Başbakan Erdoğan partisinin grup toplantısında CHP lideri Kılıçdaroğlu’na yüklendi. Kılıçdaroğlu’nun Elazığ ve Kayseri’deki yolsuzluk iddialarıyla ilgili yolladığı mektupta edep sınırlarını zorladığını ifade Erdoğan, “Mektupla birlikte gönderdiği defter değil, kağıt parçası” dedi.
Partisinin grup toplantısında konuşan Başbakan Erdoğan Van’daki depremle ilgili bilgiler verdi. Erdoğan’ın hedefinde BDP ve CHP Genel Başkanı Kılıçdaroğlu vardı.
Başbakan Erdoğan, CHP Genel Başkanı Kemal Kılıçdaroğlu‘nun kendisine gönderdiği mektubu sert sözlerle eleştirdi. Erdoğan "Kongreden çıkmakla lider olunmuyor" dedi.
Erdoğan, "Türkiye Van’da, Erciş‘te enkaz altında kalanların acısıyla kıvranırken örgüt uzantıları Belediye garajında açıklama yapıyor Van’da 3 günlük yas ilan ediyorlar, deprem için yas ilan etmiyorlar. Öldürülen teröristler için yas ilan ediyorlar" diye konuştu.

→ Verilen Kayıtlar:

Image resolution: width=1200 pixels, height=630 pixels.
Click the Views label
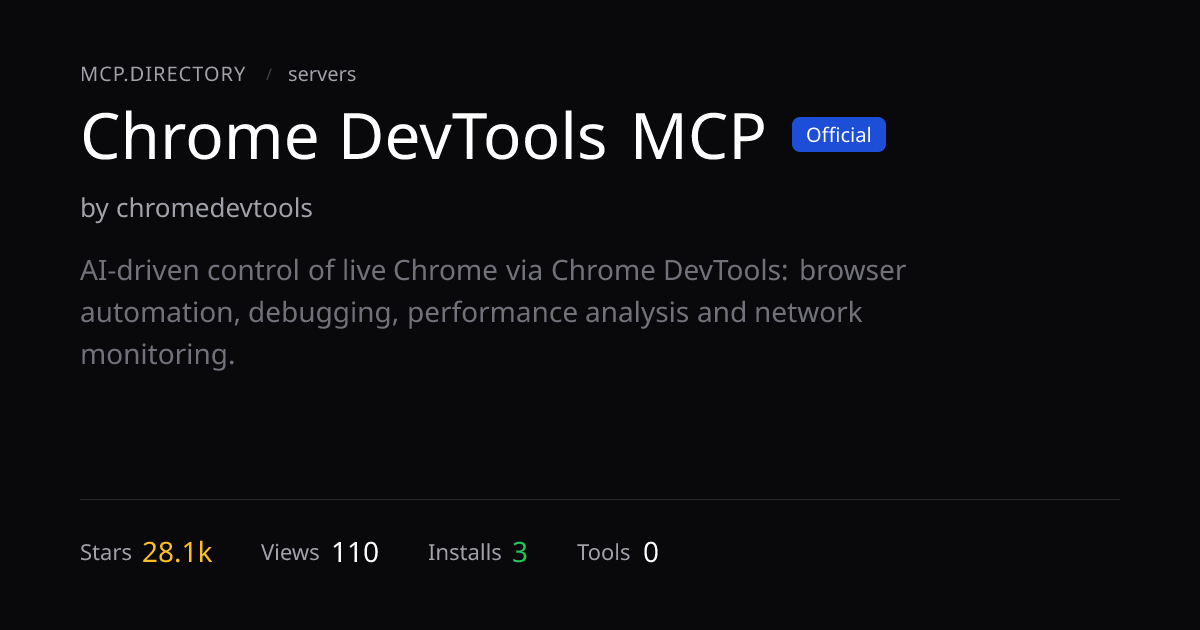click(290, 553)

--

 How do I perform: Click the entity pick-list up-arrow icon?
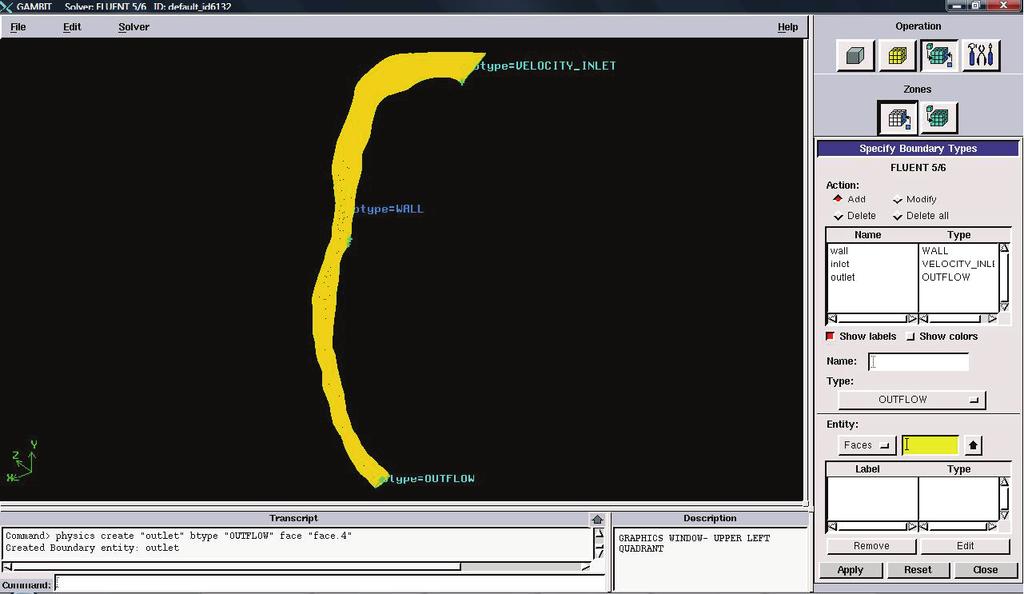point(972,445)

→ Görev:
Erdoğan'ın grup toplantısına dair haber metnini baştan sona, hiçbir değişiklik yapmadan kopyalar mısınız? Bu kayıtlar başka bir kaynaktan alınmıştır.

→ Örnek Cevap:
Başbakan Erdoğan partisinin grup toplantısında CHP lideri Kılıçdaroğlu’na yüklendi. Kılıçdaroğlu’nun Elazığ ve Kayseri’deki yolsuzluk iddialarıyla ilgili yolladığı mektupta edep sınırlarını zorladığını ifade Erdoğan, “Mektupla birlikte gönderdiği defter değil, kağıt parçası” dedi.
Partisinin grup toplantısında konuşan Başbakan Erdoğan Van’daki depremle ilgili bilgiler verdi. Erdoğan’ın hedefinde BDP ve CHP Genel Başkanı Kılıçdaroğlu vardı.
Başbakan Erdoğan, CHP Genel Başkanı Kemal Kılıçdaroğlu‘nun kendisine gönderdiği mektubu sert sözlerle eleştirdi. Erdoğan "Kongreden çıkmakla lider olunmuyor" dedi.
Erdoğan, "Türkiye Van’da, Erciş‘te enkaz altında kalanların acısıyla kıvranırken örgüt uzantıları Belediye garajında açıklama yapıyor Van’da 3 günlük yas ilan ediyorlar, deprem için yas ilan etmiyorlar. Öldürülen teröristler için yas ilan ediyorlar" diye konuştu.